The campaign began in 2014, based out of Bangkok, working in partnership with IOM offices in Indonesia, Singapore, Malaysia, Thailand, Laos, Cambodia, Vietnam, Myanmar, and Bangladesh, to develop outreach activities that protect vulnerable people from exploitation. The campaign does this through applying a Communication for Development framework, which involves creating and tailoring media content around robust first-hand research to inspire positive behaviour change by target audiences.

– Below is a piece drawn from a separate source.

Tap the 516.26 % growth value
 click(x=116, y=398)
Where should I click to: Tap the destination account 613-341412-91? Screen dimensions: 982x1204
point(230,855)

While originally developed to prevent human trafficking and exploitation in ASEAN and Bangladesh, materials developed for the campaign have been translated into 18 languages and used in 40 countries around the world.

== Campaign launches ==

=== Indonesia ===

In 2014, IOM X launched "Open Doors" in Indonesia. The 22-minute video aims to raise awareness of the exploitation of domestic workers in Southeast Asia. Millions of domestic workers are at risk of exploitation behind closed doors at the hands of their employers.

=== Thailand ===

In April 2018, IOM X launched "Do You Know Who Made It?". The project aimed to engage young Thai consumers in issues surrounding human trafficking and exploitation in the manufacturing industry. IOM X engaged five of Thailand's most popular YouTube creators to create original video content. The campaign was developed in response to rising spending power in Asia which, while indicating a rise in living standards, has also driven up demand for cheap labour in factories making products that range from garments in Bangladesh to shoes in Cambodia and Vietnam.

=== Myanmar ===

In July 2018 IOM X launched "Make Migration Work" in Myanmar. The eight-part series aimed to educate people thinking of migrating overseas for work about the correct process they should follow in order to stay safe.

=== Bangladesh ===

In October 2017, IOM X premiered a video series to help aspirant Bangladeshi migrants obtain the right documentation before the leave home for work. IOM X research found that many Bangladeshis were at risk of deception after going abroad for employment due to not having the right visas and work permits from their broker.

== Productions ==

=== Open Doors ===

Open doors: Singapore (January 2017) A video drama following the story of Lisa, a Filipina domestic worker in Singapore, and the abuse she suffers at the hand of her abusive employer.

=== Unexpected Victim ===

Unexpected Victim (January 2018) This short film was part of a broader campaign to help combat human trafficking for sexual exploitation. The film was created by Australian producer Dejan Rasik.

=== Prisana ===

Prisana (September 2015) A short film based in Thailand, Prisana aimed at bringing the issue of modern slavery in the fishing industry to a young audience. The film was directed by Thai director and actor Ananda Everingham.